Bu sözler, dengeli ve tutarlı ilahi sistemi diğer hayat sistemlerinden ayıran bir demet değerler ve özellikler içermektedir.
"Şımarma" mala güvenmekten, servet biriktirmekten, mal-mülk sevgisi ile dopdolu olmaktan kaynaklanan kibire kapılıp şımarma. Malı kendisine bahşedeni unutan, dolayısıyla onun nimetini unutan, bu nimete karşı gerekli olan hamd ve şükür görevini yerine getirmeyen azgınlar gibi, şımarıp kendinden geçme.

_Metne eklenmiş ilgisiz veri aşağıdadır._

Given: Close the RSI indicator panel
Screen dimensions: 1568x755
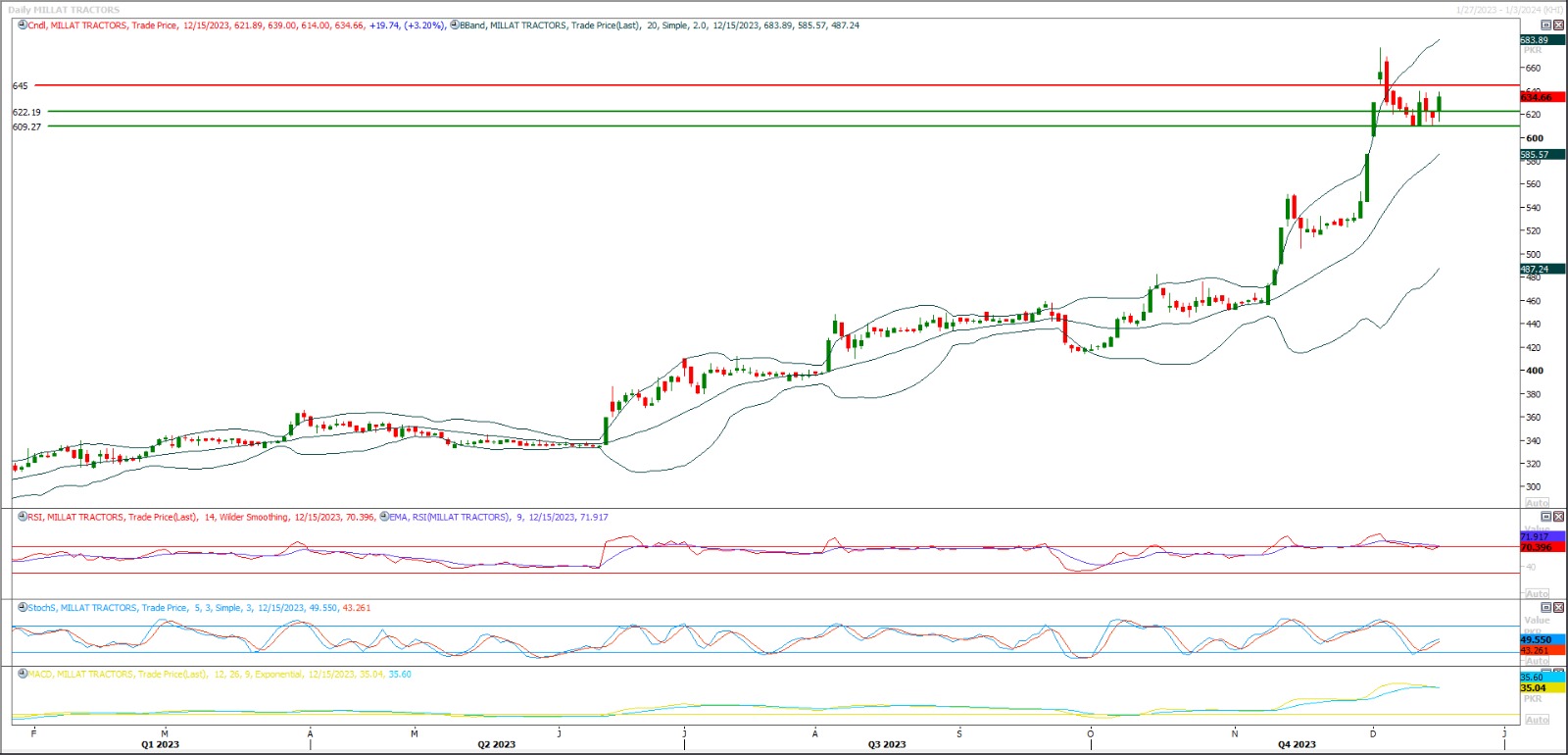Looking at the screenshot, I should pyautogui.click(x=1558, y=517).
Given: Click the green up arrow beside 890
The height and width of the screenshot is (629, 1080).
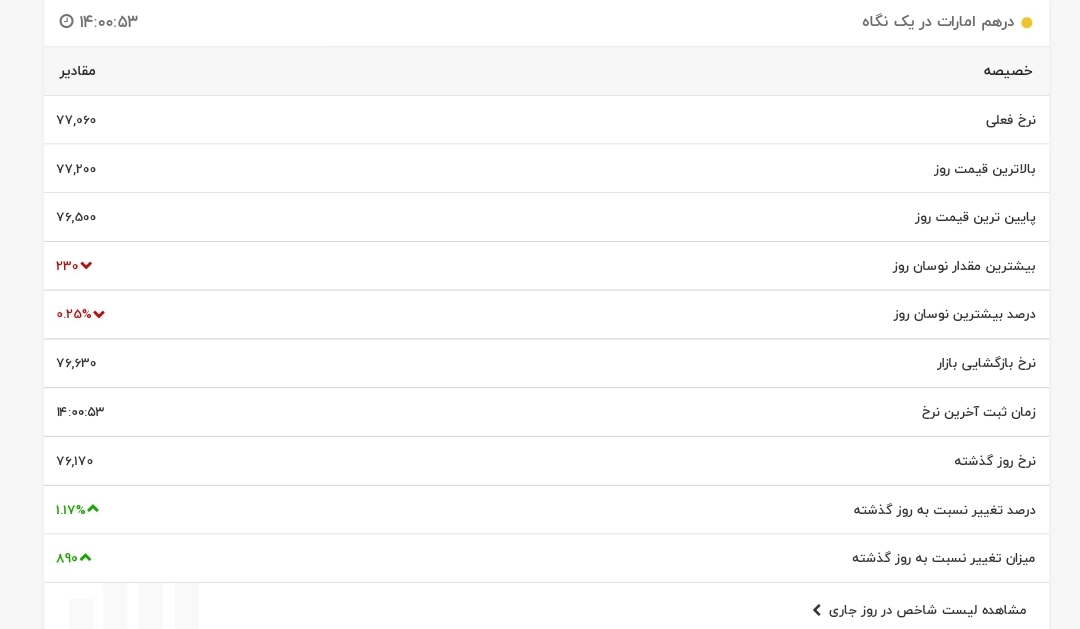Looking at the screenshot, I should click(85, 557).
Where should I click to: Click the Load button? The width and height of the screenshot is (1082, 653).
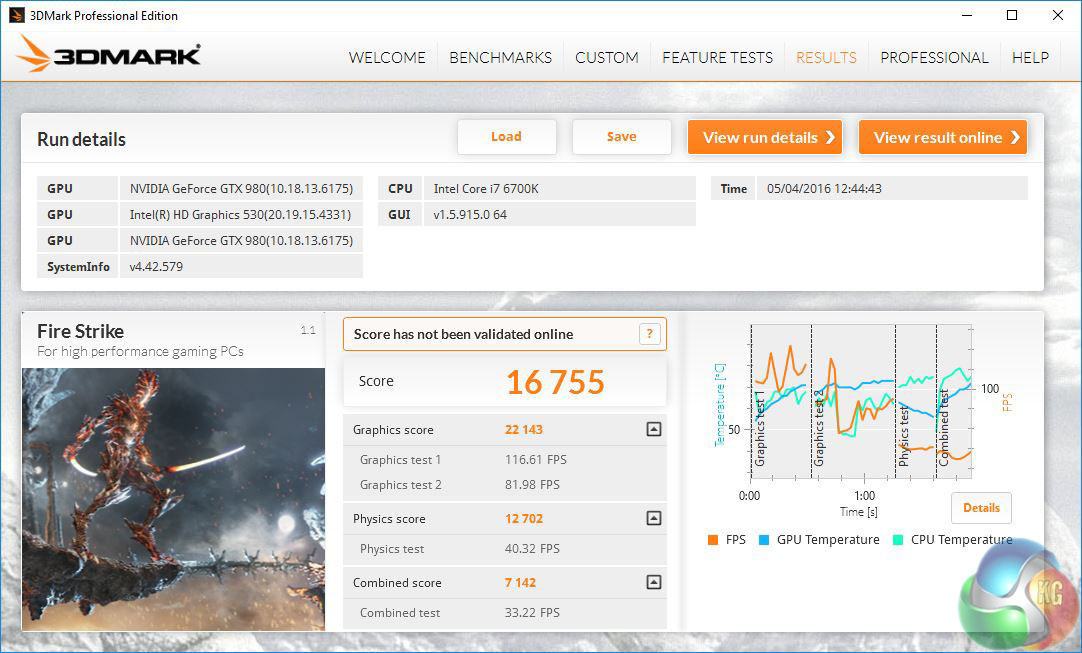506,137
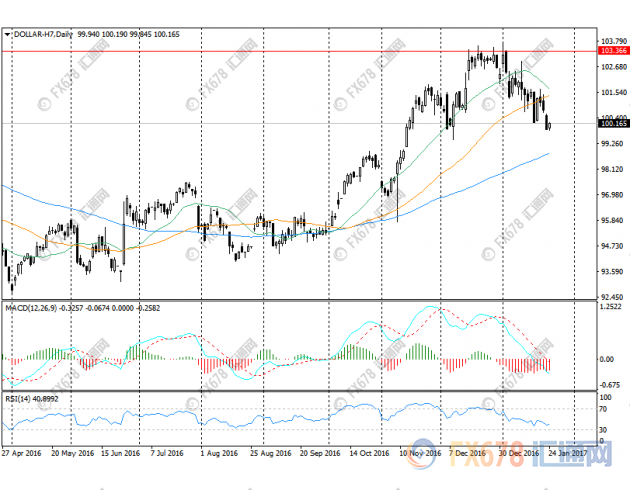Click the 15 Jun 2016 date label

coord(118,452)
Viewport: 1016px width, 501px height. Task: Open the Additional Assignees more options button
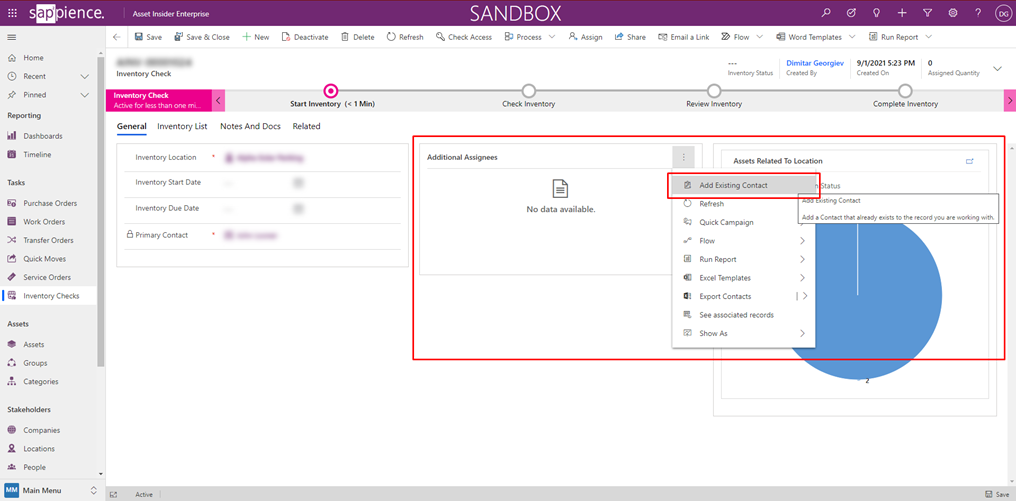tap(684, 157)
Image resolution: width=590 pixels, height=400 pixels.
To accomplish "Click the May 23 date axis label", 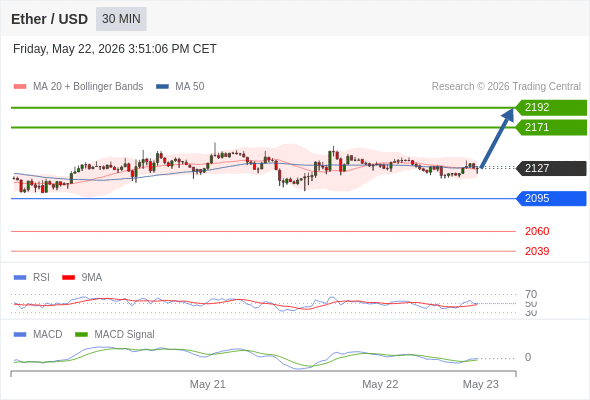I will [481, 384].
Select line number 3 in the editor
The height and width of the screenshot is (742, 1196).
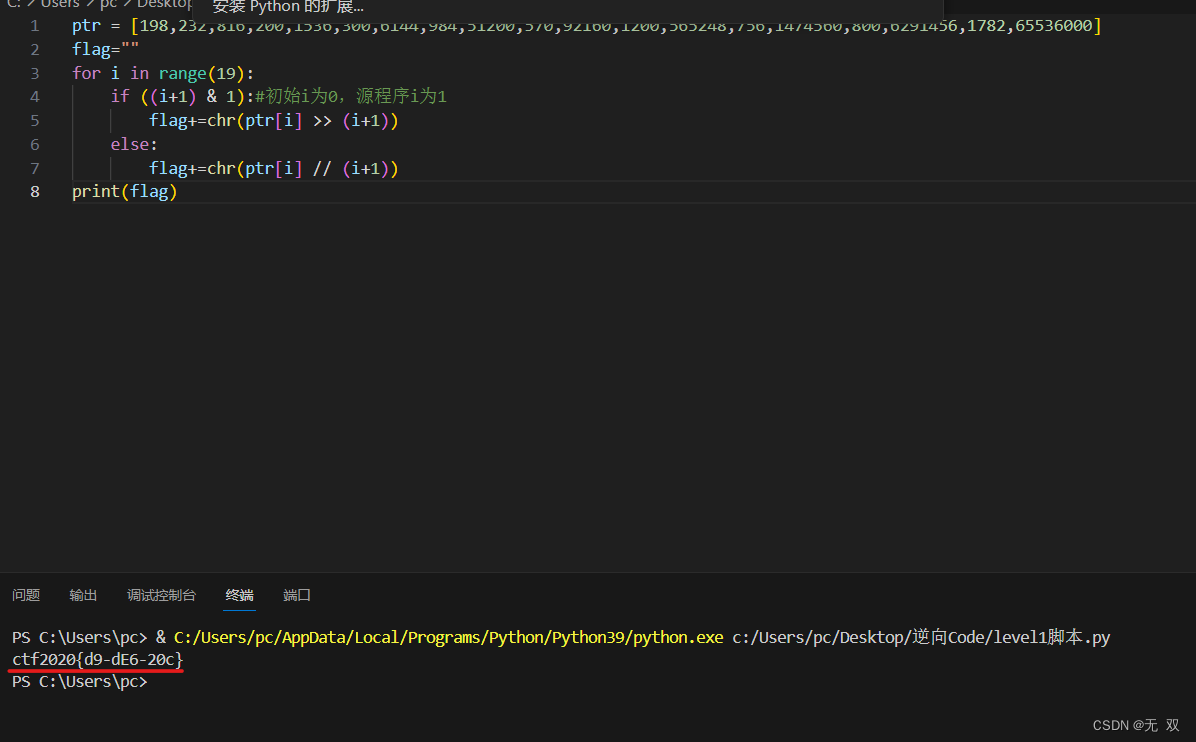tap(35, 72)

Malın cazibesine kapılan, kalbini mal sevgisi ile dolduran, aklını hep onun için çalıştıran, elde ettiği bu servetle de küstahlaşıp Allah'ın kullarına karşı büyüklük taslayan kimseler gibi şımarma.
"Allah şımaranları sevmez."
Böyle yapmakla kavmi, onu malın cazibesine kapılıp kendinden geçercesine sevinen, mal varlığı ile övünen ve malın kendisine verdiği güçle insanlara karşı büyüklük taslayan, küstahları sevmeyen yüce Allah'a döndürmeye çalışıyorlar.
"Allah'ın sana verdiği bu servet içinde ahiret yurdunu ara, dünyadan da nasibini unutma." Bu ifadede tutarlı ilahi hayat sisteminin dengeliliği dile getiriliyor. Bu sistem, mal varlığı bulunanın kalbini ahirete bağlar. Bununla beraber onu bu dünya hayatının nimetlerinden yararlanmaktan alıkoymaz. Tam tersine, onu bu nimetlerden yararlanmaya teşvik eder, bu konuda ona bazı yükümlülükler getirir. Hayatı ihmal eden, hayatla bağlarını zayıflatan mistikler gibi dünya nimetlerinden el-etek çekmesine engel olur.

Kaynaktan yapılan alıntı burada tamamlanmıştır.